A chemist has a supply of supersaturated CuSO4 solution that contains 230.0grams per litre of water. The chemist also has another supply of copper sulphate solution with a concentration of 150.0 grams per litre. What quantities of each copper sulphate solution should be mixed together to make 2L of a 200.0grams per litre solution of Copper Sulphate?
This can be done??
If you use 2L of the weaker solution of 150g/L and zero L of the more concentrated solution, then you have 300g/2L and that is too concentrated.
I see a problem below that has been answered by Mathmate that isn't the same problem as this one. This one doesn't allow water to be added and both of the solutions available are more concentrated than the final desired one. I don't think this one is possible.
To find the quantities of each copper sulphate solution that should be mixed, we need to set up an equation based on the principles of concentration and mass conservation. Let's denote the following variables:
- Let x represent the quantity (in liters) of the supersaturated CuSO4 solution to be used.
- Let y represent the quantity (in liters) of the copper sulphate solution with a concentration of 150.0g/L to be used.
Now let's set up the equation:
Total volume equation: x + y = 2L
Mass conservation equation: (mass of CuSO4 in x) + (mass of CuSO4 in y) = (total mass of CuSO4 in the final mixture)
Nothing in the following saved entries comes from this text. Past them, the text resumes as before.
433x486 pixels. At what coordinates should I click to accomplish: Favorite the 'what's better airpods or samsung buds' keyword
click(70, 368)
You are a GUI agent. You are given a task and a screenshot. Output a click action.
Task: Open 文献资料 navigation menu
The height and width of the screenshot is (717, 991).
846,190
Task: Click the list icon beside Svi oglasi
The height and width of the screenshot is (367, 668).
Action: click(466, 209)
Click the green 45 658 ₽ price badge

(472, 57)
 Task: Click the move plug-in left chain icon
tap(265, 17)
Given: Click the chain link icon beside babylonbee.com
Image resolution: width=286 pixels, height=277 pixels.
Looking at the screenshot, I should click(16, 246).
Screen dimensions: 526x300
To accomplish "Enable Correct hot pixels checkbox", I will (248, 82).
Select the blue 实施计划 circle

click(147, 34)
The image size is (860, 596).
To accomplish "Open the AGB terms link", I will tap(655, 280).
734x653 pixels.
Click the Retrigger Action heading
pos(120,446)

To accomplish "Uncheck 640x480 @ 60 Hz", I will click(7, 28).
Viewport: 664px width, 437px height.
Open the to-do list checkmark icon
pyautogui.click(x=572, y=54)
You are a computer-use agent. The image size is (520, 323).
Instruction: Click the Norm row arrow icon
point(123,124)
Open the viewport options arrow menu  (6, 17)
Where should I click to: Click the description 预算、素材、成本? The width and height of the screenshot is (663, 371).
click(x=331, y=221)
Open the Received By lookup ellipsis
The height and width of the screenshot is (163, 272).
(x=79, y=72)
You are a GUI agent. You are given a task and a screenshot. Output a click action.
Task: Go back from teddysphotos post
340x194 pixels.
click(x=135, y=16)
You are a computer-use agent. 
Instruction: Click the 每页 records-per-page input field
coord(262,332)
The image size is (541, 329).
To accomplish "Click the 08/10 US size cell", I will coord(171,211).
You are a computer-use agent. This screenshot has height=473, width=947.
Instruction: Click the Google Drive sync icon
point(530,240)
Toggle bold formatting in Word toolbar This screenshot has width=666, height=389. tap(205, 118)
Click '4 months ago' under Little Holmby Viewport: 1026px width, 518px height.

We can calculate the mass of CuSO4 in each solution by multiplying the concentration by the volume:
Mass of CuSO4 in the supersaturated solution = 230.0 g/L * x
Mass of CuSO4 in the 150.0 g/L solution = 150.0 g/L * y
Since we want a final mixture with a concentration of 200.0 g/L, we can write the total mass equation:
(230.0 g/L * x) + (150.0 g/L * y) = (200.0 g/L * 2L)
Now we have a system of equations:
x + y = 2
(230.0 * x) + (150.0 * y) = (200.0 * 2)
We can solve this system of equations using substitution or elimination method. I will use the substitution method here.
From the first equation, we can express x in terms of y as x = 2 - y.
Substituting this into the second equation, we get:
(230.0 * (2 - y)) + (150.0 * y) = (200.0 * 2)
Simplifying the equation:
460.0 - 230.0y + 150.0y = 400.0
Combining like terms:
-80.0y = -60.0
Dividing both sides by -80.0:
y = 0.75
Now substitute the value of y back into x = 2 - y to find x:
x = 2 - 0.75
x = 1.25
So, to make a 2L solution of 200.0 g/L copper sulphate, the chemist should mix 1.25 liters of the supersaturated CuSO4 solution with 0.75 liters of the 150.0 g/L solution.